Personal information
- Born: 15 January 1999 (age 27) Delhi, India
- Batting: Left-handed
- Bowling: Right-arm medium
- Role: Batsman

Domestic team information
- 2019–2021: Delhi
- Source: ESPNcricinfo, 30 July 2019

= Manjot Kalra =

Indian cricketer (born 1998)

Manjot Kalra (born 15 January 1999) is a former Indian cricketer who played for the India U-19 team. He scored a match-winning hundred, and was man-of-the-match in the final of 2018 Under-19 Cricket World Cup. In the 2018 Indian Premier League auction, he was bought by the Delhi Daredevils, though he did not play any games for them and was released by the then Delhi Capitals ahead of the 2020 IPL auction.

== Career ==
He made his Twenty20 debut for Delhi in the 2018–19 Syed Mushtaq Ali Trophy on 10 March 2019.

In June 2019, a special Investigations unit of the Delhi Police filed charges against Kalra's parents, alleging that they had falsely claimed that he had been born in 1999 to allow him to compete in junior cricket when he was over the age limit. In January 2020, he was given a one-year suspension from playing in the Ranji Trophy due to age fraud. However, a few weeks later the Delhi & District Cricket Association under a new ombudsman overturned the decision clearing him to play.

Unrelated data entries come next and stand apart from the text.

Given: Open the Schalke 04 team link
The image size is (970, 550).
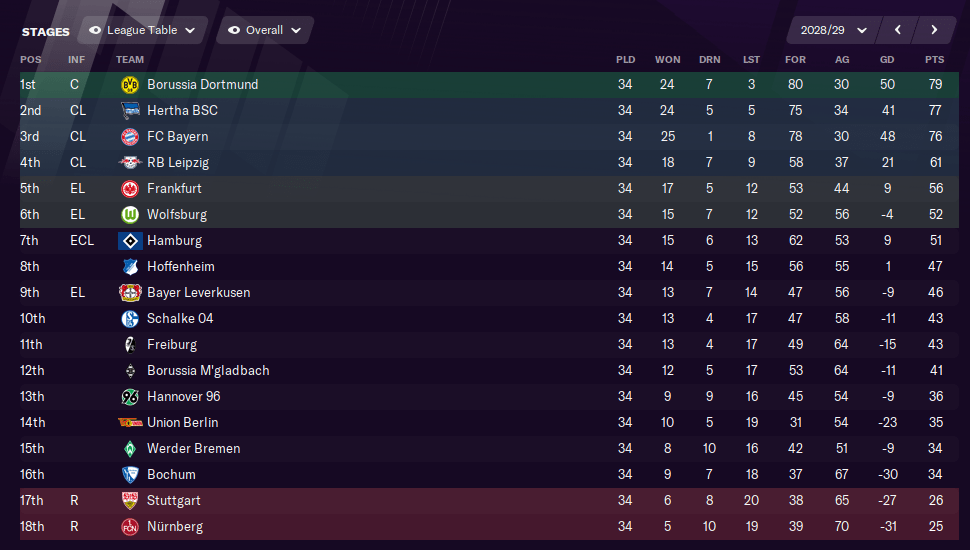Looking at the screenshot, I should (180, 319).
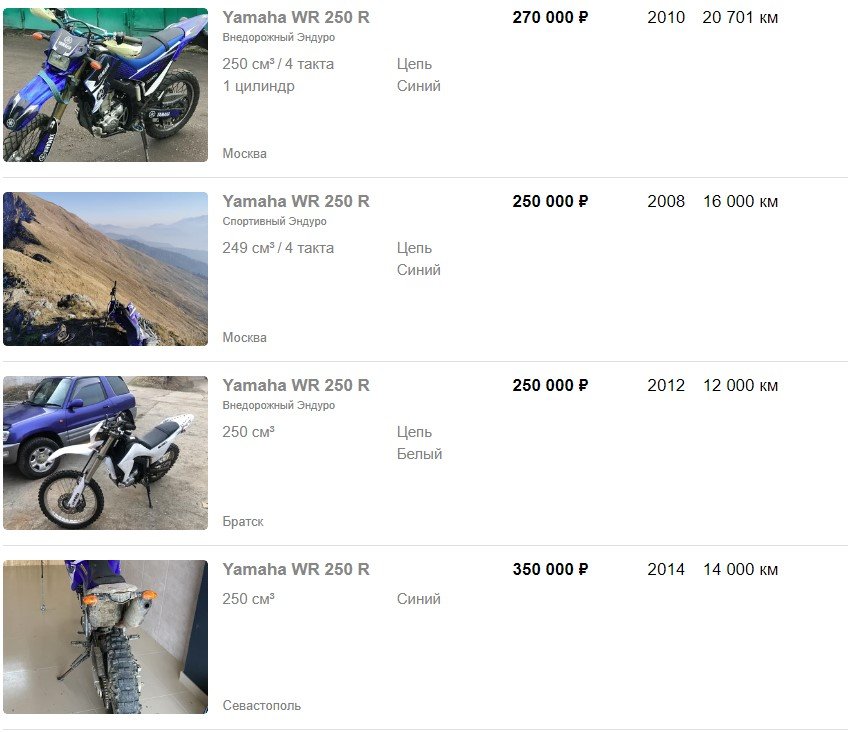
Task: Click the 350 000 ₽ price
Action: 550,569
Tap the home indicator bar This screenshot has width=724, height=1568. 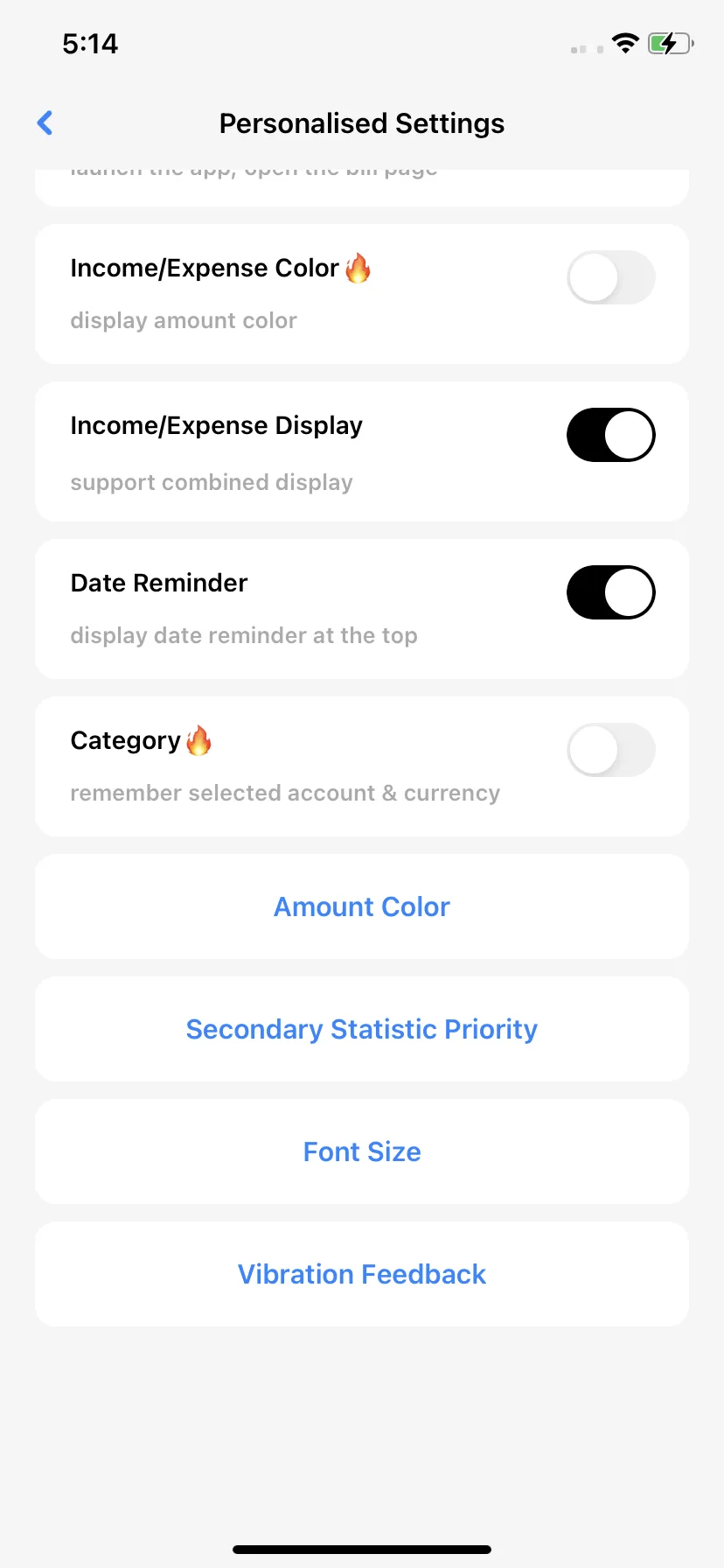pyautogui.click(x=362, y=1550)
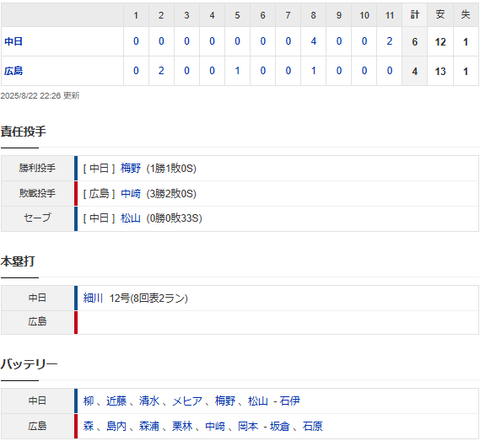
Task: Select 柳 in 中日 battery list
Action: point(88,401)
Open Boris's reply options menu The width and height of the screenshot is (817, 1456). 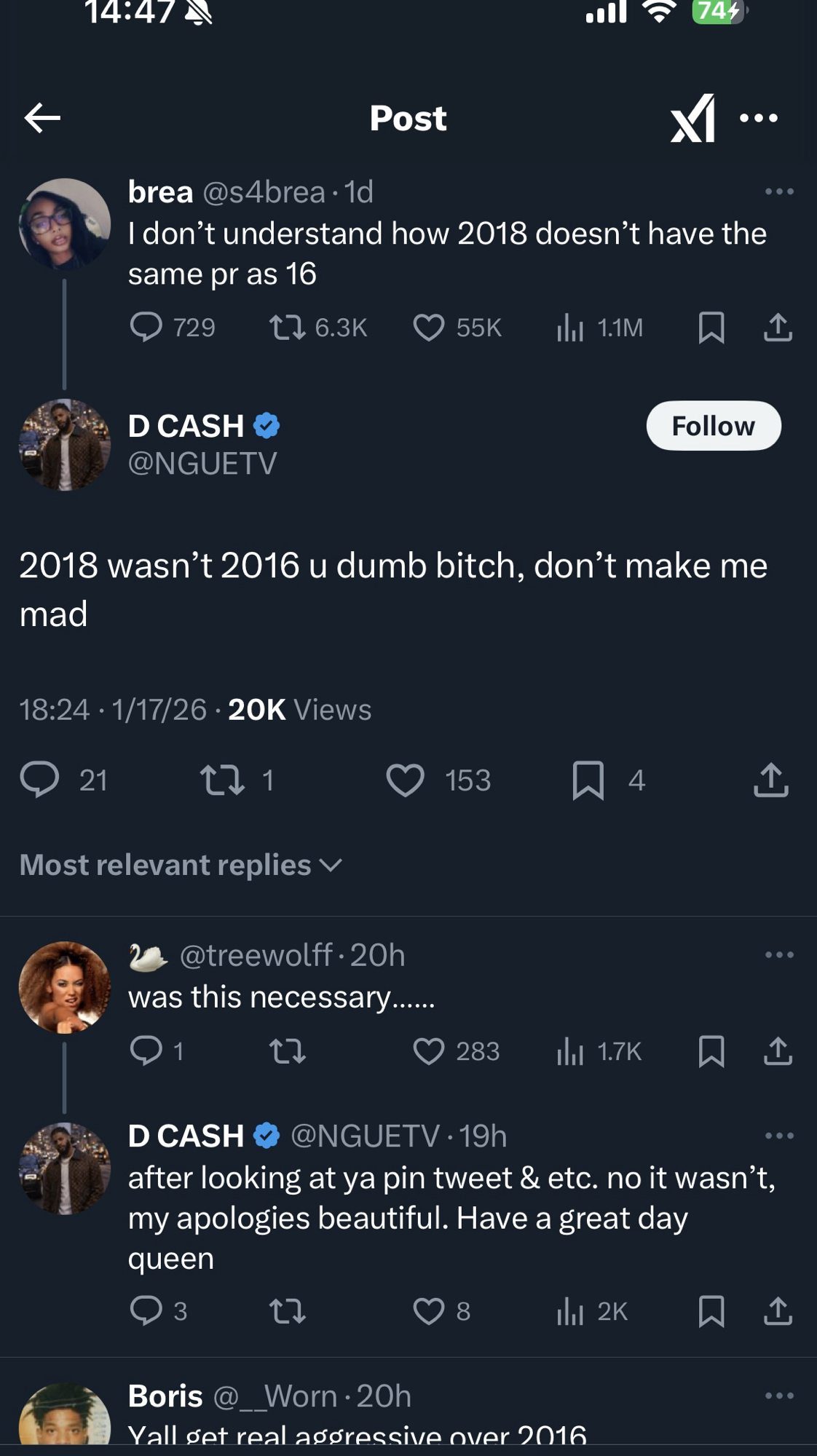pyautogui.click(x=779, y=1396)
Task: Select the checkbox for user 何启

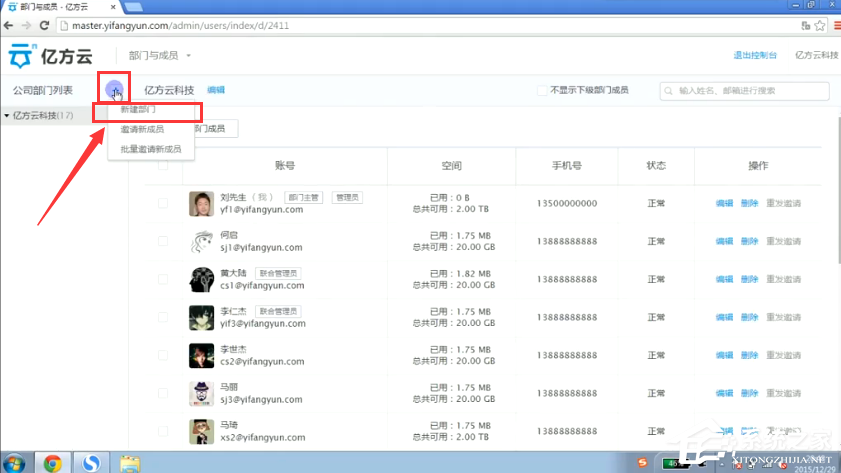Action: pos(163,241)
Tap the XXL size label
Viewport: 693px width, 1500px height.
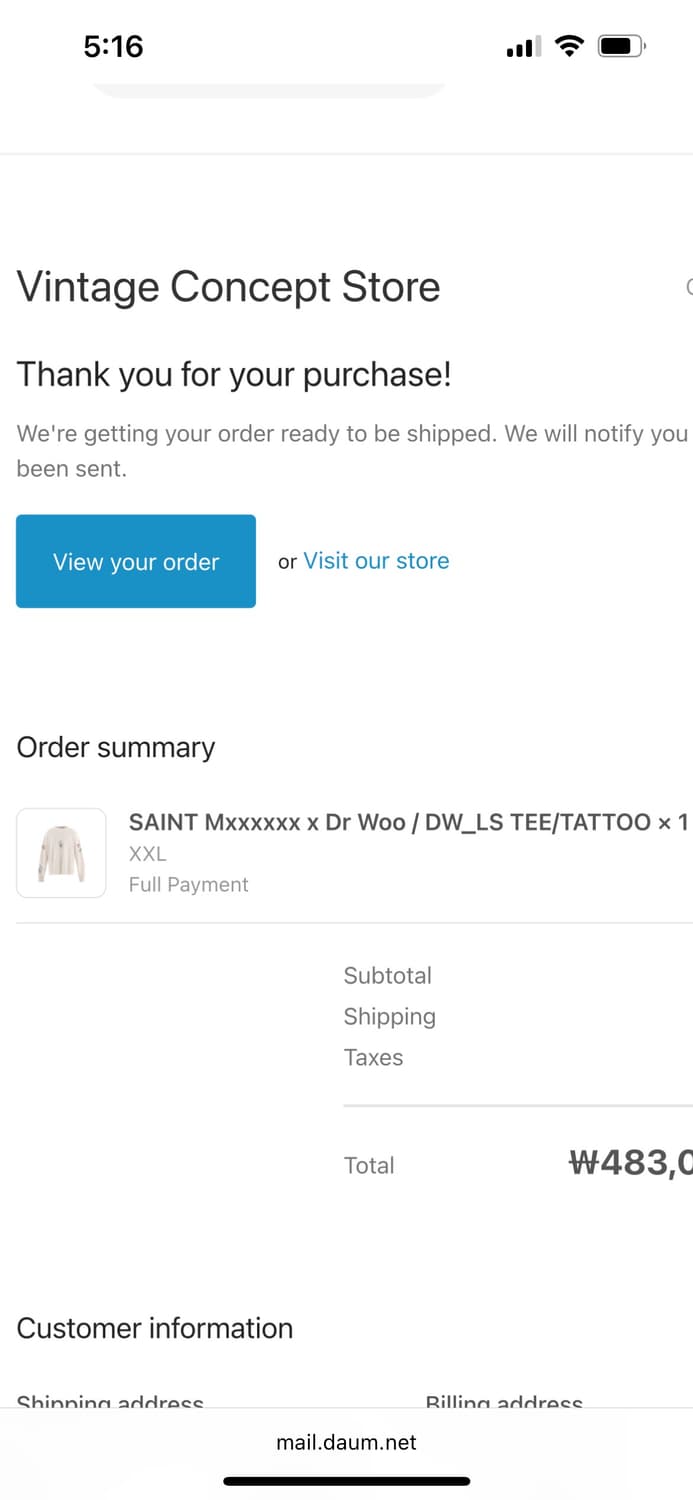coord(148,854)
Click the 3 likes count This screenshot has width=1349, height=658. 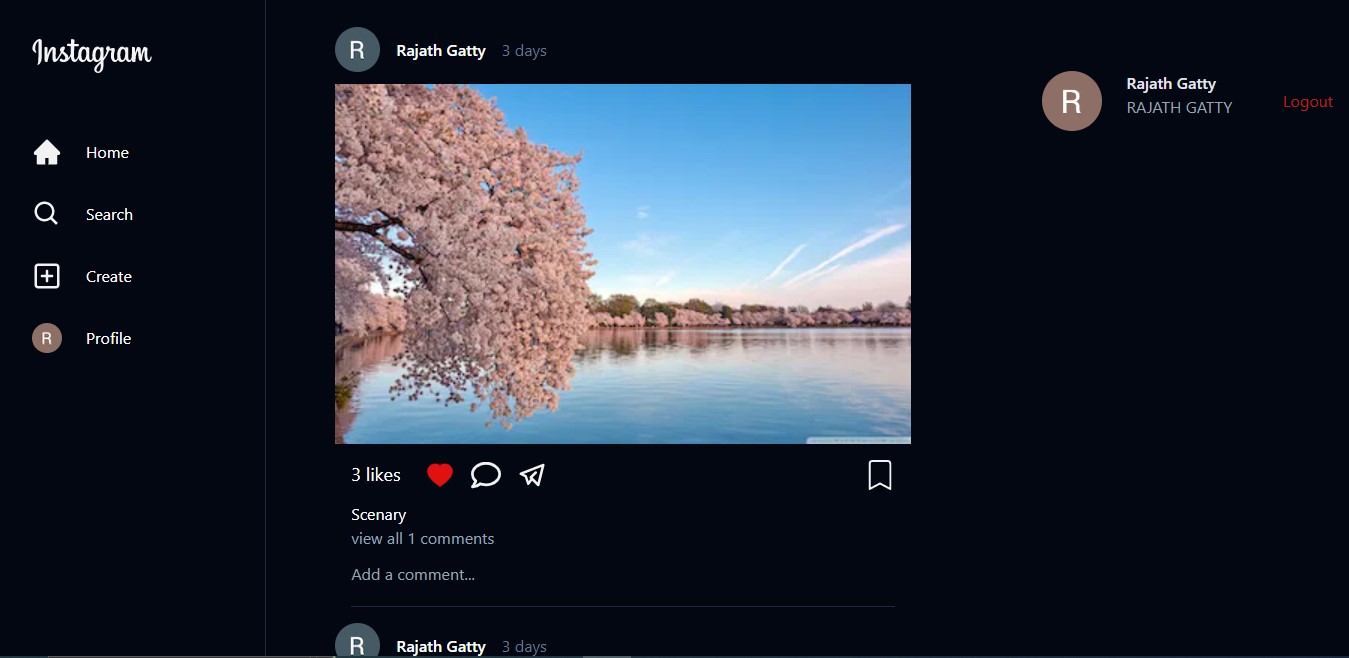coord(375,474)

He made his List A debut on 7 March 2021, for Delhi in the 2020–21 Vijay Hazare Trophy.

==Controversy==
On 17 July 2026, Kalra, co-owner of Lanka Premier League franchise Jaffna Kings, was arrested by the Sri Lankan Police on allegations of bribing a player for ₹9.5 million (approximately US$28,700), hours before the 2026 Lanka Premier League was due to commence.